Now, if you really want to know whether dams work (notice that hardly anyone actually wants to know the truth because they're secretly afraid it might not help them to score ideological points), you have to genuinely answer the damn question. You have to do the math. You have to run the test. And the answer is going to depend on the dam and on the river.
The Daoist responds to this challenge as follows: “I know it has to be tested. I built a dam in my backyard out of mud, phoenix feathers, and mercury and it didn't hold. It flooded my backyard! I'll never fall for it again.”
The traditionalist chimes in: “There's nothing new under the sun. Dams haven't worked for the last five thousand years, why would they work now? Are you suggesting technology can improve and something that didn't work in the past might work now??!! Impossible: that's not lindy!”

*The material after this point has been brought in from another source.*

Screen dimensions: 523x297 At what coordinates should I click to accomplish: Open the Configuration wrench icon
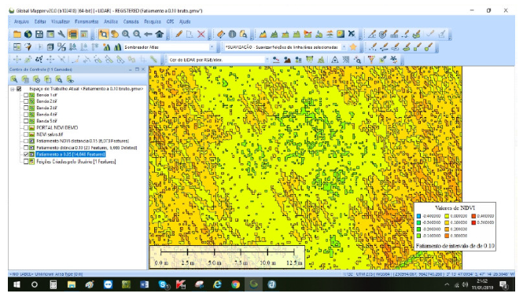(x=61, y=34)
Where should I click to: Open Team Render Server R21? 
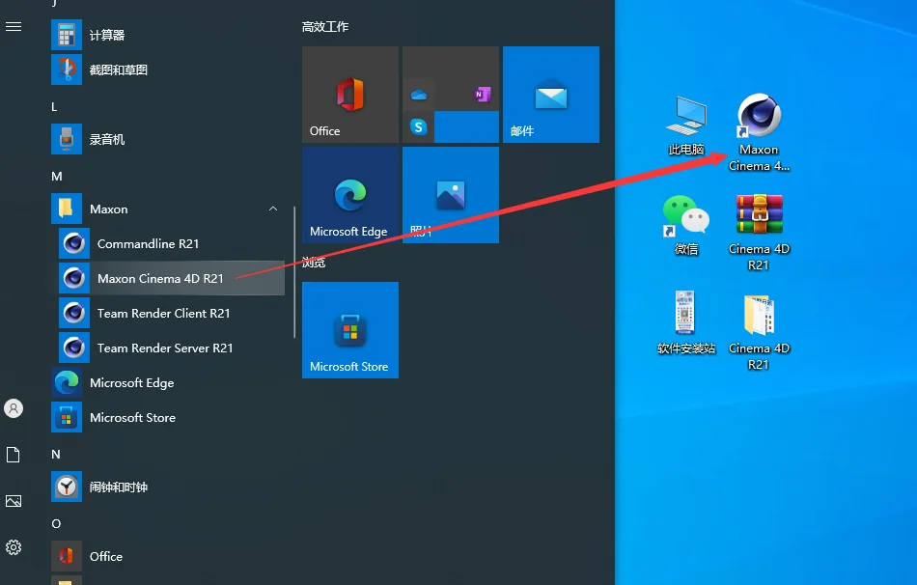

The New York Times, having denied machines could fly and then that rockets could function in space, at least issued a retraction of the latter, albeit 50 years late.
And there's always the old standby: “But even if it does work, crops will rot in the fields; therefore, it doesn't work.” (The “crops rotting in the field” claim is so persuasive to the economically inclined that it can be used to prove almost anything; for instance: “Marilyn Monroe had her chin done and when she showed up in the avocado orchard, the workers stopped picking avocados! Sure, it might look like her cosmetic surgery worked, but if this were applied on a mass scale we'd all starve. Crops rotting in the fields, gahhh!” The rotting crops argument: try it, you won't be disappointed!)
The responses above are typical expressions of the fallback positions for the fallacy. Phrased more abstractly: “X fails when executed badly, therefore X doesn't work.” "X hasn't been done before, therefore X can't be done now." “X has side-effects (veracity dubious, relative magnitude left unstated), therefore X doesn't work.” “X can have only partial success and/or won't work forever, therefore X doesn't work at all.”
A plea: quit justifying your ideological position with “dams don't work.” Just say, for instance, “I'm against anything that infringes on my individual freedoms, regardless of whether or not it will be a net benefit to society (and there's no such thing).” Or say, for instance, “I consider tribes meaningless, and believe everyone should be accepted because of their individual characteristics, or preferably, if it would degrade the lesser members of my tribe, despite them.” Of course, if you're a dishonest propagandist, then you should continue with more “dams don't work.” Because if there's one thing I'm sure of it's that “dams don't work” does work. I can't count the number of times I've seen rational-seeming individuals taken in by it.
Now, obviously some proposed interventions really don't work. And there are conditions and situations where dams and walls and quarantines and planes and whatever else won't work, or where they fail disastrously. Yes, I know that. Everyone knows that—it's not rocket science (which is impossible by definition). Theory and empiricism both have their place in determining whether something actually works. The truth matters! To repeat myself, you need to run the test and do the math. It's not enough to cite historical precedent. It's not enough to pretend to do the math by finding a few statistics that appear to justify your position, which is what usually happens in opinion-having and public blathering.
In many cases it's difficult to determine whether a dam will work, and you need to sic some engineers on the problem. If it's never been built before, you may have to take a risk. But there's one weird trick that helps in easier cases if, like me, you're not very good at math. An underappreciated clue that something can work is that... it already has.